There are now more than 230 programs at nearly 110 colleges and universities in 30 states and the District of Columbia, as well as in Canada, the United Kingdom and Australia. These include 23 programs in the mathematical sciences and several closely related programs in the computational sciences and bioinformatics. See [“PSM Programs” 2012].
A recent survey of the alumni of PSM programs, [NPSMA 2009], provides some insight into the jobs taken by graduates. Of the 281 respondents to an online survey, 80% held non-academic jobs; 62% were in industry, 9% in the nonprofit sector and 9% in government. Most jobs were in large organizations. The median salary was approximately $63,000, and the first and third quartiles were about $43,000 and $74,000 respectively. However, the mode (19%) was in the over-$90,000 category. Of the respondents in the NPSMA survey, 19% came from programs in the mathematical or computational sciences.
The PSM curriculum has a scientific component that includes depth in mathematics and breadth in science, engineering, or business, as well as a skills-based component in management, business and professional skills. PSM programs emphasize writing and communication skills, and require a final project or team experience. They provide opportunities for a structured internship. In addition to an innovative, targeted curriculum, a PSM program is expected to have an active advisory board that includes leaders from industry, business, and government. It is also required to collect and publish data on enrollment, degree completion, and employment history.
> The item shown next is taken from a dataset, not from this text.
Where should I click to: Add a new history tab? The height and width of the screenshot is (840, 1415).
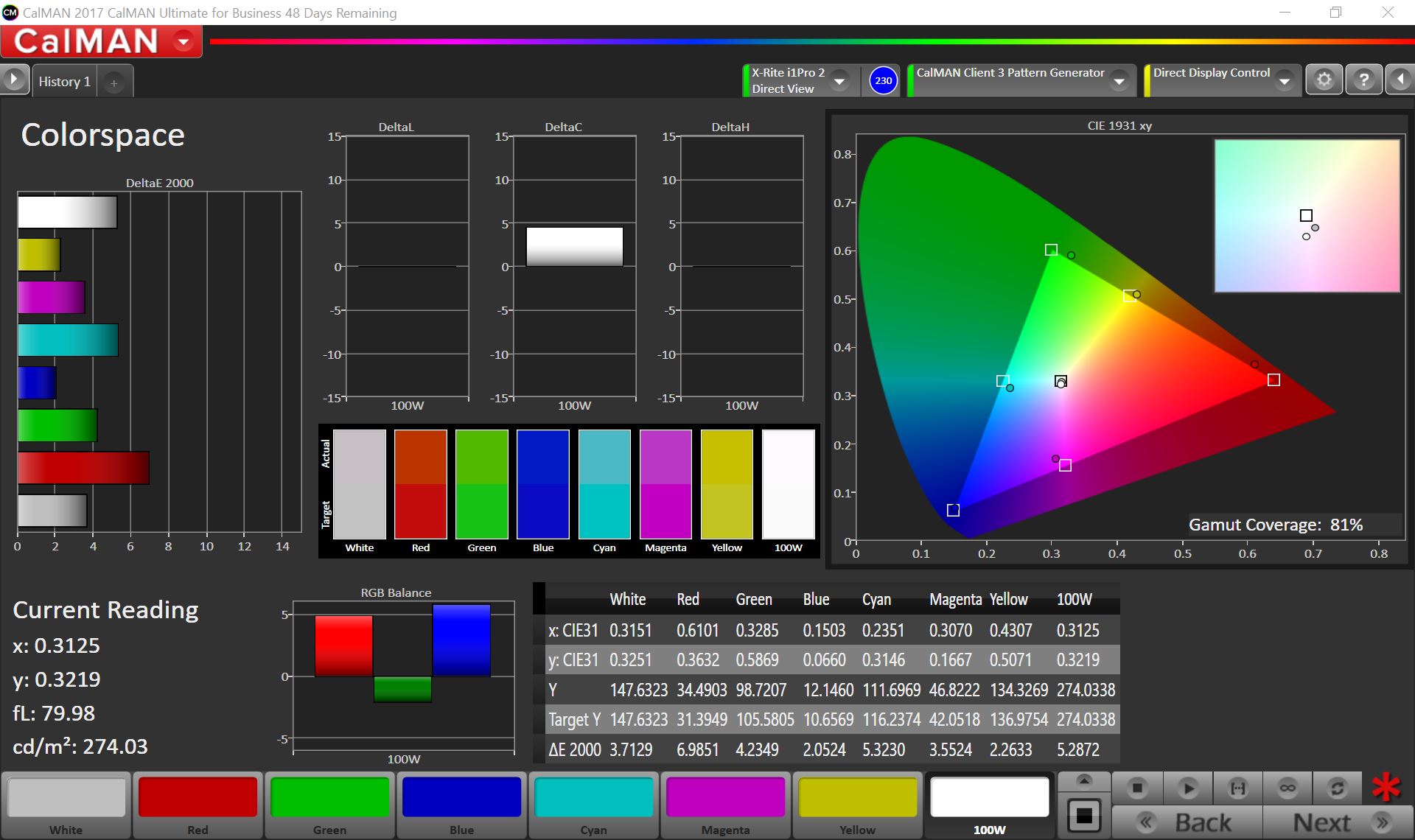114,83
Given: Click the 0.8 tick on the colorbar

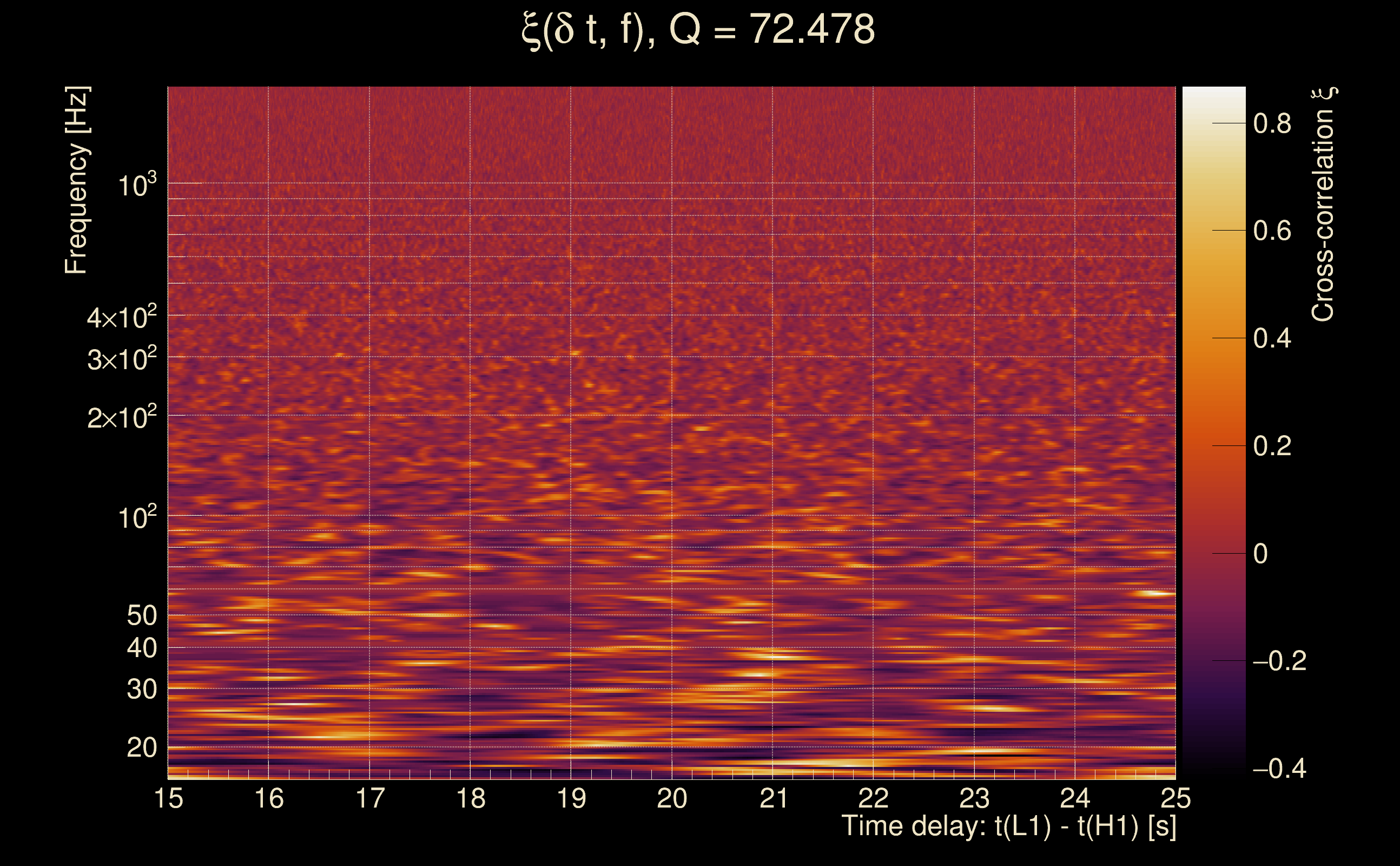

A recent National Research Council report, Science Professionals: Master’s Education for a Competitive World, emphasized the importance of PSM degrees:
Policymakers, universities, and employers should work together to speed the development of professionally oriented master’s degree programs in the natural sciences. Graduates of these programs—which build both scientific knowledge and practical workplace skills—can make a strong contribution to the nation’s competitiveness. [NRC 2008]
Of the Master’s programs in the mathematical and computational sciences that are not affiliated with the PSM program, some are very traditional, but others are very much focused on preparing students for jobs in particular industries. Perhaps the most prominent of these are in finance, where they go by variants on the names “mathematical finance,” “computational finance,” “financial engineering,” or “quantitative finance.” A few mathematical finance programs are affiliated with PSM, but the majority of them are not. For example, all seven PSM programs in financial mathematics participate in the National Financial Mathematics Career Fair, held at the Courant Institute every fall, but 42 other Master’s programs that are not affiliated with PSM also participate.So, if the curriculum expectations are met, why hire a Master’s graduate? In an article in Advanced Trading, [Gibbs 2008], Emanuel Derman, the director of the Master’s program in financial engineering at Columbia University and head of risk management at Prisma Capital Partners, says he “looks to hire quants who have learned the basics in areas such as modeling but who also understand why the model behaves as it does and which factors are driving the market. … You can’t learn everything in school—a lot of the schoolwork is theoretical. So students go through the program and get experience in the real financial world.” This rationale applies not just to “quants” but also to most Master’s graduates in the mathematical and computational sciences who intend to follow a non-academic career. A balance has to be struck in a Master’s curriculum between understanding of theory, understanding of business (or of a particular business), and developing practical experience.